### [Work request]
All lines from the one containing "You are a computer-use" down to the one containing "Given: Open the GitHub Flavored Markdown link", both ends included, are to be given again exactly; omit the rest of the listing below.

### [Entries shown]
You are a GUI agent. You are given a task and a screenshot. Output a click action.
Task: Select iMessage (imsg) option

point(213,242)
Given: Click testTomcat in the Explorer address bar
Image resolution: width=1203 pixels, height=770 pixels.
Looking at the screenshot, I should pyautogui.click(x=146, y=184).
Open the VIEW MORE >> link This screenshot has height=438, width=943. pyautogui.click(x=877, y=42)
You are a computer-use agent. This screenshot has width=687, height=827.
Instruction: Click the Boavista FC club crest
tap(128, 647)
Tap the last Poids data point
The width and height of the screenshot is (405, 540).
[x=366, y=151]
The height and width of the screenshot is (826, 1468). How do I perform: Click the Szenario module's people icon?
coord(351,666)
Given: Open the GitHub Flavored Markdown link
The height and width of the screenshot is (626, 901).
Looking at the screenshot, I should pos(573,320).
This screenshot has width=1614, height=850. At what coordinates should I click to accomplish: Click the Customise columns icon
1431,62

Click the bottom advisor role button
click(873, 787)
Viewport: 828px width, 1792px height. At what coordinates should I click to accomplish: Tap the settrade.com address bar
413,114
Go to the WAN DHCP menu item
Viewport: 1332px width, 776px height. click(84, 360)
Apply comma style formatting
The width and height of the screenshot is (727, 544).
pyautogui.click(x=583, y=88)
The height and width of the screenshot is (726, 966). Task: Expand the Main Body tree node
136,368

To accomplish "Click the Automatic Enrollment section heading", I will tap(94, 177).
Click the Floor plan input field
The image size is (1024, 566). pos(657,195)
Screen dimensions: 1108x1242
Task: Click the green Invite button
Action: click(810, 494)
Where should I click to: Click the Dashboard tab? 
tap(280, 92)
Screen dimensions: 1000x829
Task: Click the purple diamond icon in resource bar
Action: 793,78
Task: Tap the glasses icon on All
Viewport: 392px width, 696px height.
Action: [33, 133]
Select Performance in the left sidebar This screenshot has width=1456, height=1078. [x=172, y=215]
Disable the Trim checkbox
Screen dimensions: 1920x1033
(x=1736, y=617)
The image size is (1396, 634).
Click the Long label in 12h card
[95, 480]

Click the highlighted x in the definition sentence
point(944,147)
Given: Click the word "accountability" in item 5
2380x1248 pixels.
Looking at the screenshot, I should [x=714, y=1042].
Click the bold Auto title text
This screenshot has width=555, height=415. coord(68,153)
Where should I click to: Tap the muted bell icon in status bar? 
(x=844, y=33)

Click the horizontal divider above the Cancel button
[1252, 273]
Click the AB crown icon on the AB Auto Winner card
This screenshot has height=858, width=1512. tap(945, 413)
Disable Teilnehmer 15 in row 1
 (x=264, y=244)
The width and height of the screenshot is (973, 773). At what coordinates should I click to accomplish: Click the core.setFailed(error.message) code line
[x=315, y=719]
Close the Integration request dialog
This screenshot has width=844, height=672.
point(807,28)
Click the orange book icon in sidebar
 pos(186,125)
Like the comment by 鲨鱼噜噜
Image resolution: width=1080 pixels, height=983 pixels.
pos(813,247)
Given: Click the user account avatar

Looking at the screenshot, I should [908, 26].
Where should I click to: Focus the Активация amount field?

### [Exercise answer]
You are a computer-use agent. This screenshot has width=687, height=827.
Instruction: Click the Boavista FC club crest
tap(128, 647)
Tap the last Poids data point
The width and height of the screenshot is (405, 540).
[x=366, y=151]
The height and width of the screenshot is (826, 1468). How do I perform: Click the Szenario module's people icon?
coord(351,666)
Given: Open the GitHub Flavored Markdown link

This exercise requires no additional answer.